La radicalisation est un phénomène social qui dépasse largement le champ d'action des autorités de sécurité. Elle s'inscrit au carrefour de processus psychologiques et d'une logique idéologique, explique lundi l'Office fédéral de la police (fedpol) dans un rapport de la task force fédérale TETRA sur le terrorisme.
Le phénomène emprunte plusieurs voies, comme les réseaux sociaux, des groupes religieux, la famille ou l'école, touchant particulièrement les personnes en rupture avec la société.
Et qui dit départ, dit potentiel retour. Or quand ces combattants reviennent, ils constituent une menace pour la sécurité intérieure du pays.

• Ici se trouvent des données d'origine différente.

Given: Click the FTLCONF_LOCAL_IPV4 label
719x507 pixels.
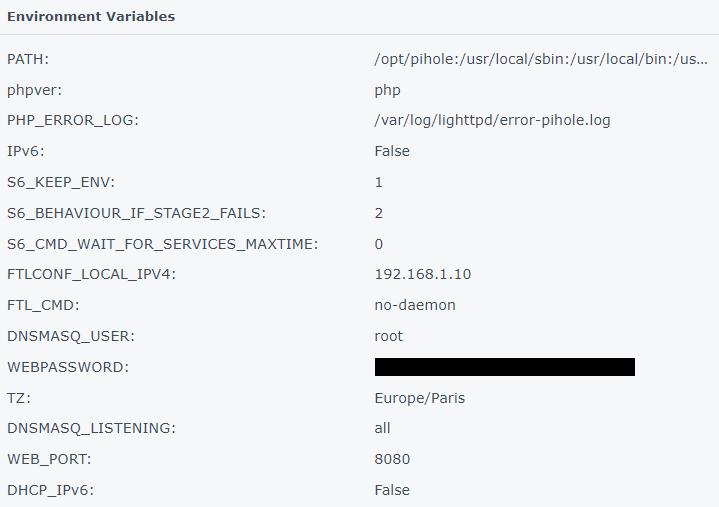Looking at the screenshot, I should pos(91,274).
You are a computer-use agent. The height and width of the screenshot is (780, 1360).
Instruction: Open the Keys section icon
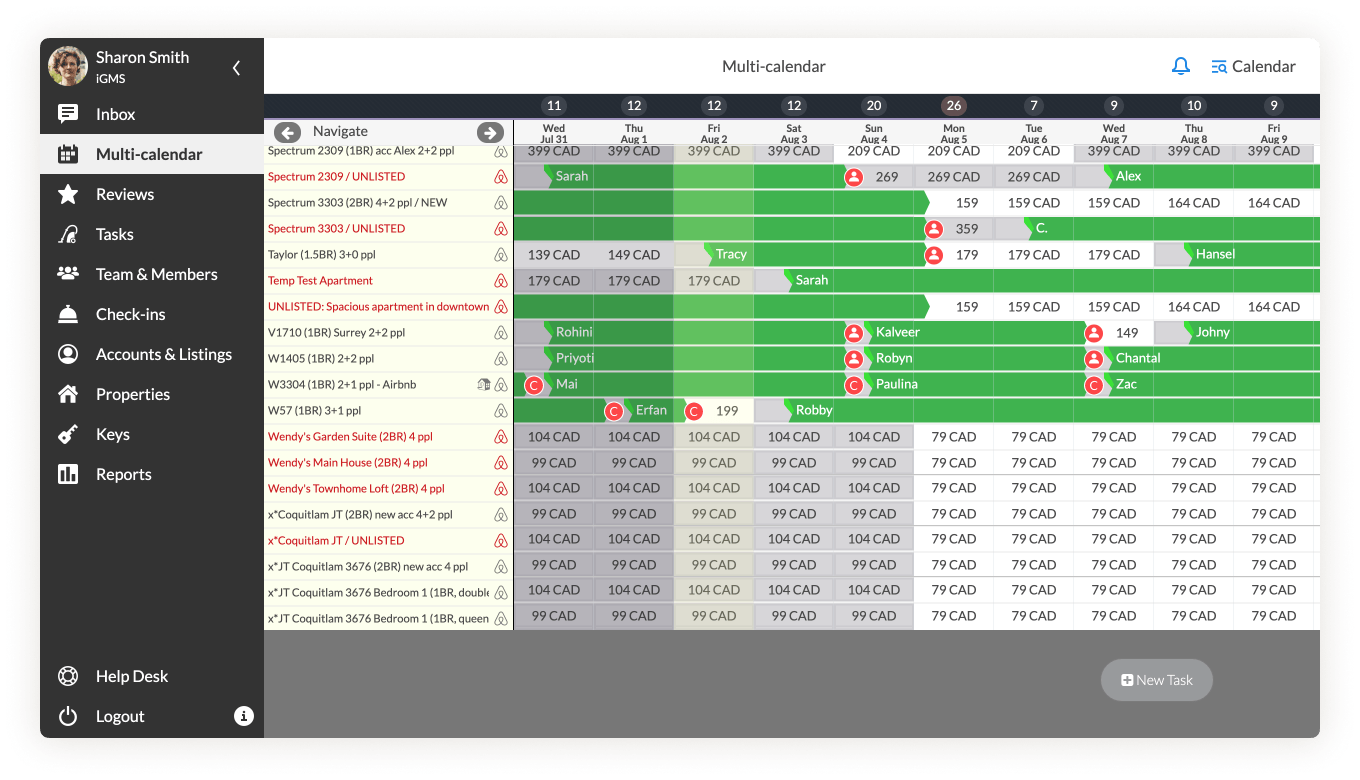(x=68, y=434)
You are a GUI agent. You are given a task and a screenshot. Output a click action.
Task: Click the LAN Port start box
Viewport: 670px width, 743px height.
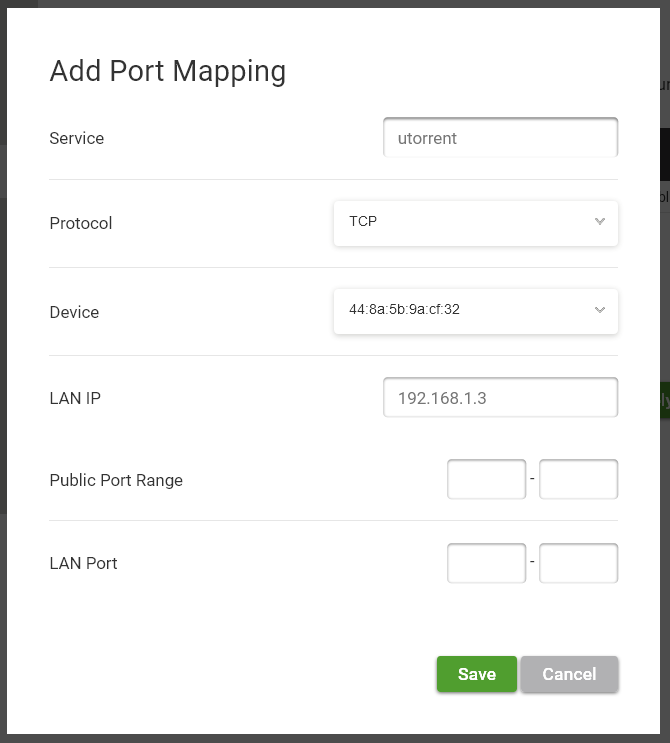click(487, 563)
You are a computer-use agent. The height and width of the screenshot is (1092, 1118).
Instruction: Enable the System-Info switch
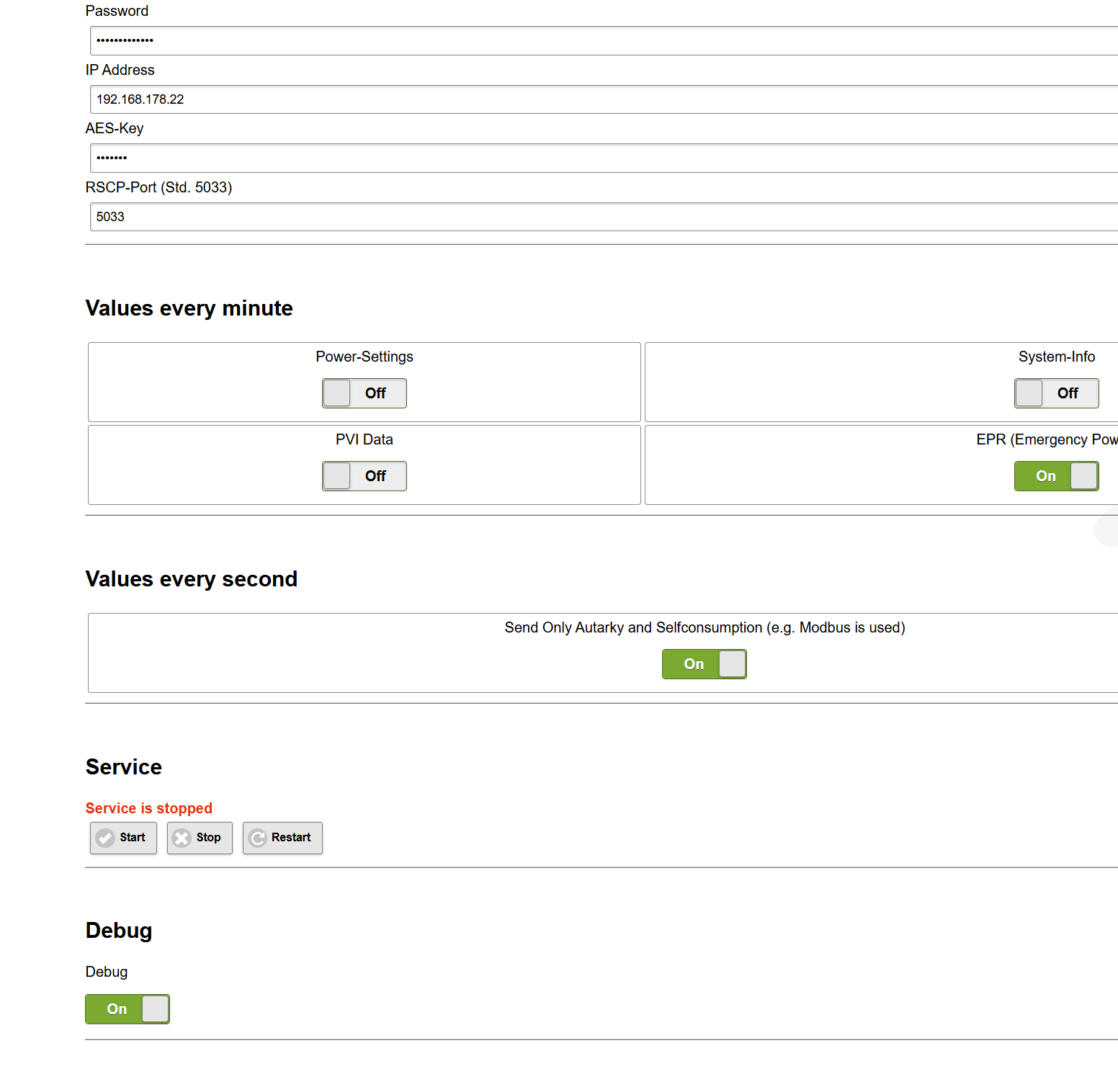coord(1056,393)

La resocialisation de ces personnes probablement traumatisées est fondamentale. Elle «nécessite des interventions qui réduisent et éliminent la menace». Ces interventions doivent encore être développées ou même créées, observe la task force.
Agir sur place
Pour réduire le risque terroriste, il faut aussi agir dans les pays où se forment et prolifèrent les combattants, comme la Syrie, l'Irak ou l'Afghanistan. La Suisse a déjà contribué à hauteur de 5 millions de francs sur cinq ans à la prévention du terrorisme dans ces pays, selon Yves Rossier.
Le Secrétaire d'Etat aux affaires étrangères a aussi souligné le rôle central des femmes: «Là où elles font partie intégrante de la société, comme en Tunisie, le risque de dérive terroriste se réduit».